The Registry cluster ID uniquely identifies a Schema Registry instance. Specify the Cluster ID of the Schema Registry. The cluster ID begins with lsrc- (Logical Schema Registry Cluster).
Default value: N/A Example: lsrc-Dfc93Xc9TzK5ZC6X0k7 |
| Identity pool ID | String/Expression | A group of identities that are allowed to authenticate and
interact with the Schema Registry. Specify the ID of the Identity
Pool with permissions (read/write/delete schema) to access the
Schema Registry. Note: If this field is left blank, the account looks for an
Identity Pool ID defined as a SASL extension property in the
Advanced Properties. If it finds one, it uses that as the
identity pool.
Default value: N/A Example: pool-b6Yd |
| Client ID | String/Expression | The Client ID obtained from the OAuth/OIDC identity provider
(used for authenticating to the Schema Registry). Default value: N/A Example: LKC1234567890 |
| Client secret | String/Expression |
The Client secret obtained from the client credentials grant from the OAuth/OIDC identity provider (used for authenticating to the Schema Registry). This value is encrypted.
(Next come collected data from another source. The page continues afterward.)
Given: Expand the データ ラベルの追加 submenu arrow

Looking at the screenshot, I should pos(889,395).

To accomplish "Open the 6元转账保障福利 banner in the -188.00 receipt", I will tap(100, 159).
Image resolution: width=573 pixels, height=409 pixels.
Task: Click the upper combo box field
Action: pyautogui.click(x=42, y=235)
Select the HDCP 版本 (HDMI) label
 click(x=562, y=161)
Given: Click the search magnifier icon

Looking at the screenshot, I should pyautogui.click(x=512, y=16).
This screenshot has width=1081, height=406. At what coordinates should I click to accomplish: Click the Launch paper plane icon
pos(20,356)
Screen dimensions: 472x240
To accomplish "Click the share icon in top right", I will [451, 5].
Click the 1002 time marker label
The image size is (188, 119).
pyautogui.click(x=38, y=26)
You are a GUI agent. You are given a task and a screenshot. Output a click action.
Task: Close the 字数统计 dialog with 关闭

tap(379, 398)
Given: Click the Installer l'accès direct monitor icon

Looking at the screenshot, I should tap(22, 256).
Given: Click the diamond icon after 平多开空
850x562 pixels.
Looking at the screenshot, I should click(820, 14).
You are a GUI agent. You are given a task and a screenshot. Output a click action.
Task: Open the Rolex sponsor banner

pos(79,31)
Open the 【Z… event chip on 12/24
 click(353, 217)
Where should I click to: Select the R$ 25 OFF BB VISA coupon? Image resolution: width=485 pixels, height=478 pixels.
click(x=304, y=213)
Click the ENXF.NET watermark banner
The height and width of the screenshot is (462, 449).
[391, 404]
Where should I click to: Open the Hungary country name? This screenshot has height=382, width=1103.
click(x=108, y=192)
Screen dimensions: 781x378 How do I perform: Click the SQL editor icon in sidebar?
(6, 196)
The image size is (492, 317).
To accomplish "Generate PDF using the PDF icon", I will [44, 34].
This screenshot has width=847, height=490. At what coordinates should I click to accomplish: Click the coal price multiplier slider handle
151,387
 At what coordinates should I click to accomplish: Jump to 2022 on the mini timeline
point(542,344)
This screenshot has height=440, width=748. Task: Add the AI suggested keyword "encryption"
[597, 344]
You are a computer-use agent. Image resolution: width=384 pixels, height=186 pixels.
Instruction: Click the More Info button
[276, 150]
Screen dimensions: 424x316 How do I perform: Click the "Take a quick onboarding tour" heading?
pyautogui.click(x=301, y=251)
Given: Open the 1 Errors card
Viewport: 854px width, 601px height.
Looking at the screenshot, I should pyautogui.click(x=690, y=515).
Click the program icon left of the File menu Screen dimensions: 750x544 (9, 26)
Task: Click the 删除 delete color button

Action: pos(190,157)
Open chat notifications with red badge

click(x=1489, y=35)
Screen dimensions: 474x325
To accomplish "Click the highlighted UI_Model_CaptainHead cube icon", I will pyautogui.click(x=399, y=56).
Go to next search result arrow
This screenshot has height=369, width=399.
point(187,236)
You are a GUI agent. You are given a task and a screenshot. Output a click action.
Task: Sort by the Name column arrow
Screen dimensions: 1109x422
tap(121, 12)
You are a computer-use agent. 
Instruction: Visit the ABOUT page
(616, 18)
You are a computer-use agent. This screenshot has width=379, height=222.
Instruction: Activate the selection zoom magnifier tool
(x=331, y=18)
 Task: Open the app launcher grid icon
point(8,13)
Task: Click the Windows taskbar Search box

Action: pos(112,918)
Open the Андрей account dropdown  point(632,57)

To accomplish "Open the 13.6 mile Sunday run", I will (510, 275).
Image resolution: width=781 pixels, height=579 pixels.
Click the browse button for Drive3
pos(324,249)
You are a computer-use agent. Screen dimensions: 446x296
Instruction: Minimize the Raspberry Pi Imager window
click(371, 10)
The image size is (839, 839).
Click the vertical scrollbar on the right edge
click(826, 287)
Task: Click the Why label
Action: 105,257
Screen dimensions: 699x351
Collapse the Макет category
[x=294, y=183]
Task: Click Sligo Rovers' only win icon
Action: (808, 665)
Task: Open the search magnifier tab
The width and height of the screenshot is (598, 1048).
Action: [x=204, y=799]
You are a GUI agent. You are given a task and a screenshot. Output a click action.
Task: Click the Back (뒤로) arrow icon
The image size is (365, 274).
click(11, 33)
Default value: N/A Example: abcdEfghIjklMnopQrStUvwxYz1234567890+/= |
| Scope | String/Expression |
Specify the Access token scope used to obtain a client credentials grant from an OAuth/OIDC identity provider.
Default value: N/A Example: api://trigger-task/.default |
| OAuth2 token endpoint | String/Expression |
Specify the OAuth2 token endpoint to which you need to connect.
Default value: N/A Example: http://keycloak:8080/realms/cp/protocol/openid-connect/token |
Troubleshooting
Failed to validate account
Invalid credentials for Schema Registry or connection failure.
Provide a valid registry URL.
Failed to retrieve OAuth token for Schema Registry
This occurs when fetching an OAuth token for the Schema Registry.
Ensure that the Schema Registry is running and reachable by the Snaplex.
Client ID or secret is not defined
Invalid client credentials for Schema Registry.
Specify values for Schema Registry client credentials.